Fourth, the Microsoft corporate network at the time was (and still is, to my knowledge) the largest, most complicated corporate network on the planet.  We have branch offices in hundreds of countries, there are hundreds of thousands of computers on the network, it's REALLY big network (Raymond tells this story about the network back in the 1990s).  It's a REALLY big, really complicated network.  That means that there are a bazillion failure points on the network, which means that connectivity often went down.

And finally, the networking solution we used back then was based on Ungermann-Bass smart network cards.  These cards were pretty cool actually - when you started the system, the OS downloaded the entire network stack onto the card, which mean that system memory didn't get consumed by the networking stack.  With this fifth piece, the networking guys reading this should start saying "Uh oh"...

 

Now that I've set the stage for the confluence of features, lets see what happens when this system gets deployed in real life..

In the normal case, everything works fine - you never ever hear the beep, because responses come back before the beep comes out.   But that's the most uninteresting problem (for networking environments, the normal case is usually profoundly uninteresting - it's when things start failing that things get exciting)...

And the "beeping death" scenario was no different - it gets interesting when you start looking at the ways that things can fail.

Lets consider some of the failure modes:

    1) Connectivity fails on an intervening network node between the client and the server.

In that case, the client hangs waiting on the network to time out.  This could take several seconds, sometimes even as much as a minute.  Bad, but not the end of the world, because the timeouts within the transport detect the connectivity problem and fail the request.

    2) The client crashes (this IS MS-DOS, we're talking about). 

In this case, the connection is held alive (remember - the actual network transport is running on the UB card, not taking up system memory), and that ties up some resources on the server but it's still not the end of the world (from a clients perspective)

    3) The server computer is really busy.

In this case, the client waits until the server comes back to it.  That may take time and can be really annoying.

    4) The server crashes, or otherwise freezes (breaks into the kernel debugger, etc).

In this case, the server disappears.  If the timing of the request was correct, the servers crash tears down the connections and the clients get networking failures.  If, on the other hand, you're unlucky, the network card might have received the client's request and handed it to the server, but the server hadn't responded to the client.  In that case, there were no outstanding network requests for the client.  Because the transport is sitting running entirely on the network adapter, it has no way of knowing that the host operating system is dead.  The transport just sits there, quietly acknowledging the keep-alive It sits on the network card until the operating system is rebooted.  It can get even more heinous when the server process and is restarted - in that case, the card would sometimes "forget" existing connections until the operating system was rebooted (or power was recycled on the server).

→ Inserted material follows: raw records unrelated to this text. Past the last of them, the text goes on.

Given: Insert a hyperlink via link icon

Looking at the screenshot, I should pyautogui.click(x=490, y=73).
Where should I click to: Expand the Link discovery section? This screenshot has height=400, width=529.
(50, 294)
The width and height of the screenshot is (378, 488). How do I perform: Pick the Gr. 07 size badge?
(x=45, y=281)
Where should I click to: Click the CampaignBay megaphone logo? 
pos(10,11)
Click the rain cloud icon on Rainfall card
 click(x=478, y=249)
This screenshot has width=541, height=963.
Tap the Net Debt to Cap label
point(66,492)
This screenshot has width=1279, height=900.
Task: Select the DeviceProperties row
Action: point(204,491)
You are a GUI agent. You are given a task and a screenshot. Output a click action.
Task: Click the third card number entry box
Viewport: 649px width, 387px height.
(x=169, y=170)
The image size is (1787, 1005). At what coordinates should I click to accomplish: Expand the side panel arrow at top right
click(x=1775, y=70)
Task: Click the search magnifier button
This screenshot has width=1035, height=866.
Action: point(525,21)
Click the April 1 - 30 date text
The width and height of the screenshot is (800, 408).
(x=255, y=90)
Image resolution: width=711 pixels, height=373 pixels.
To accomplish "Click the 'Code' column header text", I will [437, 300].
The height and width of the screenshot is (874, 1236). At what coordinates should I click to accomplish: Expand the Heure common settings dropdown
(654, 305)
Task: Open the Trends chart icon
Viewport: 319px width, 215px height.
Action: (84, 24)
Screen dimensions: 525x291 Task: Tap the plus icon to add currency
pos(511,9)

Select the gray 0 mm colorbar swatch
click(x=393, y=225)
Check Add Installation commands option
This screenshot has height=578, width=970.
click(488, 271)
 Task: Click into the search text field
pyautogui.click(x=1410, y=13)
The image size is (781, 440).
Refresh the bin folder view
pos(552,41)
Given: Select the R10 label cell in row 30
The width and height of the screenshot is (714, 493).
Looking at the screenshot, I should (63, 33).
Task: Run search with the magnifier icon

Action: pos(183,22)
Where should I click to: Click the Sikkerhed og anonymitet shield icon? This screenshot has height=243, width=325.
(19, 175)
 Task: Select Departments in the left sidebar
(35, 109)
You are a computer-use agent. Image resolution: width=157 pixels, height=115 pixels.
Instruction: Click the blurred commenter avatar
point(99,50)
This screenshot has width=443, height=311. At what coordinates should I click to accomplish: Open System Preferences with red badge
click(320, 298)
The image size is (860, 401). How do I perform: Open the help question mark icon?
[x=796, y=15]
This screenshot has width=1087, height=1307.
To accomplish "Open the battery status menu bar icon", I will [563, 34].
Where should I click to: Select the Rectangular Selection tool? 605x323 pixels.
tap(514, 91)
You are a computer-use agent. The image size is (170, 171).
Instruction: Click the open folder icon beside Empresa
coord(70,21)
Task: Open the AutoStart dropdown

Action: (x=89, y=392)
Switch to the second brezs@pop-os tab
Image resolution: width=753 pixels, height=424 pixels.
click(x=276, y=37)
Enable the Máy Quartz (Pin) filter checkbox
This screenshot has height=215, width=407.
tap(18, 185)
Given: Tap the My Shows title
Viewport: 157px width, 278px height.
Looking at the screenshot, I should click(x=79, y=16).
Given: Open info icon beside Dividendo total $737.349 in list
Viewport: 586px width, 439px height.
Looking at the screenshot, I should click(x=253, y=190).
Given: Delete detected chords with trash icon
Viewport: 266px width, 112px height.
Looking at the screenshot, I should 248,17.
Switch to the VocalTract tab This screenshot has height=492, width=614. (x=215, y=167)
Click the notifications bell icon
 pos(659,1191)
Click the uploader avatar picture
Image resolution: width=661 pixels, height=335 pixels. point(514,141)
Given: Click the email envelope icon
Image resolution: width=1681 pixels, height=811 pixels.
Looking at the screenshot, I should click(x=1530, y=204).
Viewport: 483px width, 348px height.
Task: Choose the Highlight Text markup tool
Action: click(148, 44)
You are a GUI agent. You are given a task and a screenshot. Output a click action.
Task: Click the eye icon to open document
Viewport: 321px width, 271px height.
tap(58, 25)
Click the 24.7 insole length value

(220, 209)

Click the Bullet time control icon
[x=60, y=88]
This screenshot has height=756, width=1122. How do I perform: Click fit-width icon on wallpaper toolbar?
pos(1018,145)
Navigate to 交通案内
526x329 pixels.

If you happened to be one of the poor clients stuck in this state, they sat there blocked on a synchronous network receive waiting for the frozen server to respond to their request.  Since the server process was gone (or the machine was in the debugger, or...), the client never had an opportunity to detect the failure.  And, since DOS was a single threaded operating system, and the networking requests were executed in the kernel, the user had no choice but to reboot their client.

 

I got indescribable amounts of flack for the beeping death, because it seemed that every time any server crashed anywhere at Microsoft, some set of clients would start beeping forever...  Fortunately, many of the changes I made for DOS Lan Manager 2.0 removed the beeping death (it allowed the client to detect a hung server and tear down the connection to the server even if the underlying network claimed that things were just fine).

 

Networking can be fun :)